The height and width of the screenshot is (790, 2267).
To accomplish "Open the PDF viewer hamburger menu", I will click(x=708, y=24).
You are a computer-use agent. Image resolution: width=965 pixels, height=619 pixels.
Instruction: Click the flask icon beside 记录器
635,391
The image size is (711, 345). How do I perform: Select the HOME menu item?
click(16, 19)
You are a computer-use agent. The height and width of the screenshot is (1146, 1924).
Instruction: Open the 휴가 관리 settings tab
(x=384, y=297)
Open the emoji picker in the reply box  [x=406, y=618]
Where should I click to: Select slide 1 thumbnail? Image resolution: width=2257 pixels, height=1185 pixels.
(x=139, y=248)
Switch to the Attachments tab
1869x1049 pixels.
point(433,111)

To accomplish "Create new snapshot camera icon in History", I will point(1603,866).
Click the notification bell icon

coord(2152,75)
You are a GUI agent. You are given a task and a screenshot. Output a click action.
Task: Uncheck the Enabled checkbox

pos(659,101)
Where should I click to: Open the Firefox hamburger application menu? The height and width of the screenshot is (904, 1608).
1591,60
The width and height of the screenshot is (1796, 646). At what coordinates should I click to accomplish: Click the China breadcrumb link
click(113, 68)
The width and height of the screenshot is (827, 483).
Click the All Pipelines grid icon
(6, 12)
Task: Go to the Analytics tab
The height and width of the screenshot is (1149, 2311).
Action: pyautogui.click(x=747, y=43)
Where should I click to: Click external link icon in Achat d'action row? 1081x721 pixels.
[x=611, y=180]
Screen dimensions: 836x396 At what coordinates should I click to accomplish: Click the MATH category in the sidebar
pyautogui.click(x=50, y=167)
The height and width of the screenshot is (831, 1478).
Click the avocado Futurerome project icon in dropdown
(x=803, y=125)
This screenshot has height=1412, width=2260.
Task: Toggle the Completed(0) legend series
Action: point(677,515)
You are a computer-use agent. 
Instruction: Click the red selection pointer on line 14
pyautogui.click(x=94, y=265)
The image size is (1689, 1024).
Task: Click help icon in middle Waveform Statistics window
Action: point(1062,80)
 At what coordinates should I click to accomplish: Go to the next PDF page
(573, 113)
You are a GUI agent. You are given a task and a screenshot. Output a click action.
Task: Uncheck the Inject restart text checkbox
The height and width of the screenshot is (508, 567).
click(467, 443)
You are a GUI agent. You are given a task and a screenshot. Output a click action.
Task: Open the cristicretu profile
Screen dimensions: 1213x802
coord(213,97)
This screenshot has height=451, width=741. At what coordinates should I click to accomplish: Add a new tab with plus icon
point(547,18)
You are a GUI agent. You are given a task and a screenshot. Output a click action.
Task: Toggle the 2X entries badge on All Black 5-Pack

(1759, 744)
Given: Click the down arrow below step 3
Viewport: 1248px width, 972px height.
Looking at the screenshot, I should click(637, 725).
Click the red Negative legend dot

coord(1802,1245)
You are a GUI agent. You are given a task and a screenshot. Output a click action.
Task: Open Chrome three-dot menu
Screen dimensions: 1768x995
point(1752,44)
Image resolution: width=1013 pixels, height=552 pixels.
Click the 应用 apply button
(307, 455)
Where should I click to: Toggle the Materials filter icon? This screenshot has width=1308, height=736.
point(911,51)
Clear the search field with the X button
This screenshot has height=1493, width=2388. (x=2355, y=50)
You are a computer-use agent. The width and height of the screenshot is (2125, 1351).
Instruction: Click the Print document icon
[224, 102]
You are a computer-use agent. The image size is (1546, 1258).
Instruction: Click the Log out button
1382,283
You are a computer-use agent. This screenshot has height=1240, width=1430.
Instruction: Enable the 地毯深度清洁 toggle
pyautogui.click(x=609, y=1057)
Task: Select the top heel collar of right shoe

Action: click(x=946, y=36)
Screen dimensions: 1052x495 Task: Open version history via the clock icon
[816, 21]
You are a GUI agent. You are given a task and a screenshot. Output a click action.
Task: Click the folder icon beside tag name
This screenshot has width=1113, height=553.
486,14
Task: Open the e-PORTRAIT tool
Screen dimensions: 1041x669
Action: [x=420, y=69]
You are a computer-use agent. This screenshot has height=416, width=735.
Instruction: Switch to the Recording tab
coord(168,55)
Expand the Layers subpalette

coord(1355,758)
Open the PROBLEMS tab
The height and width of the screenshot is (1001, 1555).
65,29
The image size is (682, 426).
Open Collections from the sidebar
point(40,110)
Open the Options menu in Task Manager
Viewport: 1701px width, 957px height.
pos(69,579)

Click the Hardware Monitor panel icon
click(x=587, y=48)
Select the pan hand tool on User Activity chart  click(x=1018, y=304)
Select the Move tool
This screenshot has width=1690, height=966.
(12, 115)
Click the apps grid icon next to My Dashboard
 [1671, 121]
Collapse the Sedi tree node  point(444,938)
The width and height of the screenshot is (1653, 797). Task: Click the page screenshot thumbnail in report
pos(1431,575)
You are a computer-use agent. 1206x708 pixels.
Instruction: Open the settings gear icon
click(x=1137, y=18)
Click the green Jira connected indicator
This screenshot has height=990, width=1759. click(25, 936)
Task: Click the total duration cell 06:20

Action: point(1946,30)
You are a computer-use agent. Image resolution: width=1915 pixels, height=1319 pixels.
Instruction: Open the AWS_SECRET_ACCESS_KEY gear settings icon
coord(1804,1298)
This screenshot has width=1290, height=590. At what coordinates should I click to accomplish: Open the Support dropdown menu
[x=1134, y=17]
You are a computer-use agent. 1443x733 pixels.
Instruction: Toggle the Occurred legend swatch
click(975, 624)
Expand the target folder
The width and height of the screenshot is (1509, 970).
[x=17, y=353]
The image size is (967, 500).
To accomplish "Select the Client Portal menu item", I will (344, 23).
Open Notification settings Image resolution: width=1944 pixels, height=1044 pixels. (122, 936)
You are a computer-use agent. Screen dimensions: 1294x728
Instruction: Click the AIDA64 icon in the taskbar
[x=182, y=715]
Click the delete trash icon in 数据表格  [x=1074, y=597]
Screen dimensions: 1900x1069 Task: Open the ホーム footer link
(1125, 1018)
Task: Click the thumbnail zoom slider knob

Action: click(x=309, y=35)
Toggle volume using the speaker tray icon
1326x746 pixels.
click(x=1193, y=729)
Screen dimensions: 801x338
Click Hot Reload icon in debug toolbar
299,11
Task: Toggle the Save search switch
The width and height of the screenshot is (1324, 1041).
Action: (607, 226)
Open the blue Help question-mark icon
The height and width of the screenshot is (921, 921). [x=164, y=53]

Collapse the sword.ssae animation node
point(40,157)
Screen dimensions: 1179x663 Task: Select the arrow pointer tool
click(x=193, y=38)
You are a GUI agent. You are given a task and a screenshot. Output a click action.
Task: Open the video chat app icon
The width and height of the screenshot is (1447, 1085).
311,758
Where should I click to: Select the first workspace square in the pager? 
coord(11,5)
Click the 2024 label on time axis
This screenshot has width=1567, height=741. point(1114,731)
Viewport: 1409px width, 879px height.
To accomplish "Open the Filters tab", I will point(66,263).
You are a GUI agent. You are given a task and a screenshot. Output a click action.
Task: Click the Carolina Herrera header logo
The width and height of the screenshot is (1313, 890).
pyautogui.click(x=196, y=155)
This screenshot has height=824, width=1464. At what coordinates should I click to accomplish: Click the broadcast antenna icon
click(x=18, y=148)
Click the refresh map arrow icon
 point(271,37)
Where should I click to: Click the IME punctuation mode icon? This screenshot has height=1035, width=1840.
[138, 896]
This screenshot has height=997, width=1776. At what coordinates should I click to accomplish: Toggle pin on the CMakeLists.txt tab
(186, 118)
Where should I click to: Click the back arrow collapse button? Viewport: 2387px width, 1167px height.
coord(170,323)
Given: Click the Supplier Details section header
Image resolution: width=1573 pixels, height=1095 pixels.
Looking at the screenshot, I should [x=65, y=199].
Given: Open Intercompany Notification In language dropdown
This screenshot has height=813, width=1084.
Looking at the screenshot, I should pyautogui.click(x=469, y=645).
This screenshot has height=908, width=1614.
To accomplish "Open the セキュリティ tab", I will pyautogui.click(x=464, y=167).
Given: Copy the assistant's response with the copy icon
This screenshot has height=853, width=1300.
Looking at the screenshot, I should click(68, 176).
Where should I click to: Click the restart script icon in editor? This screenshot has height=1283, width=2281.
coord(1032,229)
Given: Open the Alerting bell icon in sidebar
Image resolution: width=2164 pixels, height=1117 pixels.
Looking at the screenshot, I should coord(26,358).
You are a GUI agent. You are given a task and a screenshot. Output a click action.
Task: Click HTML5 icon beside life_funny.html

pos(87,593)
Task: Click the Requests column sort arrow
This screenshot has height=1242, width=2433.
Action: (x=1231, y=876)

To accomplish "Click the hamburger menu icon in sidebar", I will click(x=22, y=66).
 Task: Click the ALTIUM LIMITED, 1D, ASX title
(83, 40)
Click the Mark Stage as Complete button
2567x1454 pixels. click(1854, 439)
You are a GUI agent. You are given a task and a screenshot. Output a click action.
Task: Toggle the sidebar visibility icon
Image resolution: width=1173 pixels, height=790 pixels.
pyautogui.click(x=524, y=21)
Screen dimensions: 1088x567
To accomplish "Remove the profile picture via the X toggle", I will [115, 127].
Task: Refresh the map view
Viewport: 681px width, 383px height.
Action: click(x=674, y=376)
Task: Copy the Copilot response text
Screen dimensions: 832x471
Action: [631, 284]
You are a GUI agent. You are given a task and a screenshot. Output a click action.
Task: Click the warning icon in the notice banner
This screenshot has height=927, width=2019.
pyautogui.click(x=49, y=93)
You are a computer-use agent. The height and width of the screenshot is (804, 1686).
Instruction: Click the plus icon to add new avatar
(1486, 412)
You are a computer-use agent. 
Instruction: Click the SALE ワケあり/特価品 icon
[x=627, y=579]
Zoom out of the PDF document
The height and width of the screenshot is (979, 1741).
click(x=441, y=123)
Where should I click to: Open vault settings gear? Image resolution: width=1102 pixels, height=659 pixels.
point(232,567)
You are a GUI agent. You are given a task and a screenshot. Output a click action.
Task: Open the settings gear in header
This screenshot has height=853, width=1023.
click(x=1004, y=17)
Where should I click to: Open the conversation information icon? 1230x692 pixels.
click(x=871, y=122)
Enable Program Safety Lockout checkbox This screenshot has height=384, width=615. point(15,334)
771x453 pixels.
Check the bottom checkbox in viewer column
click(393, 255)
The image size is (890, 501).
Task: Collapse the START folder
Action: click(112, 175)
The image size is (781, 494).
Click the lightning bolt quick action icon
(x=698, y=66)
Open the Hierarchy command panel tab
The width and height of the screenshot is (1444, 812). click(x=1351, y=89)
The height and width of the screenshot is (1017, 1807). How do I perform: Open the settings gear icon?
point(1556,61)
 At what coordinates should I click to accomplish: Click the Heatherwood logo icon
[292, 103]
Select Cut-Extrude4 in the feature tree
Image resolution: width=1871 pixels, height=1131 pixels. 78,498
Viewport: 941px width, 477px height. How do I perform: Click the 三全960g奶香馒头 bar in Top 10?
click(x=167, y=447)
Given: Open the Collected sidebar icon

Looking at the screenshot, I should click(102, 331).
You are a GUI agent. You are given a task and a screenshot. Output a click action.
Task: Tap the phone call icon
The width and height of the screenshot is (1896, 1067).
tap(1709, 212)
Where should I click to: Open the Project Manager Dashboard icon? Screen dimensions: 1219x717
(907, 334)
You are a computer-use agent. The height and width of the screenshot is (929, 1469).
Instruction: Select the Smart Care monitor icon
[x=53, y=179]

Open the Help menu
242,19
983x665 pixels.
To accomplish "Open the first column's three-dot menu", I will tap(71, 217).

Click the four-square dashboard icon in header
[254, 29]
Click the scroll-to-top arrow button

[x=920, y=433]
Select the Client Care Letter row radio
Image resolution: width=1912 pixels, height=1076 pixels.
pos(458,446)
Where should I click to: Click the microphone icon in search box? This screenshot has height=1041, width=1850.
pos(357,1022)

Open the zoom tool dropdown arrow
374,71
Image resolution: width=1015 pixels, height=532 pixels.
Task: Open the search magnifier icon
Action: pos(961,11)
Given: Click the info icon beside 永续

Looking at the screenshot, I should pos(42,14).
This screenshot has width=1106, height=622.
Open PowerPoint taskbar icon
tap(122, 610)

| Task description |
Look in the material above for the line with "Clear the search field with the X button" and the line with "You are a computer-use agent. The image", and transcribe exactly those lines and all lines between them, nothing more.

| Solved problem |
Clear the search field with the X button
This screenshot has height=1493, width=2388. (x=2355, y=50)
You are a computer-use agent. The width and height of the screenshot is (2125, 1351).
Instruction: Click the Print document icon
[224, 102]
You are a computer-use agent. The image size is (1546, 1258).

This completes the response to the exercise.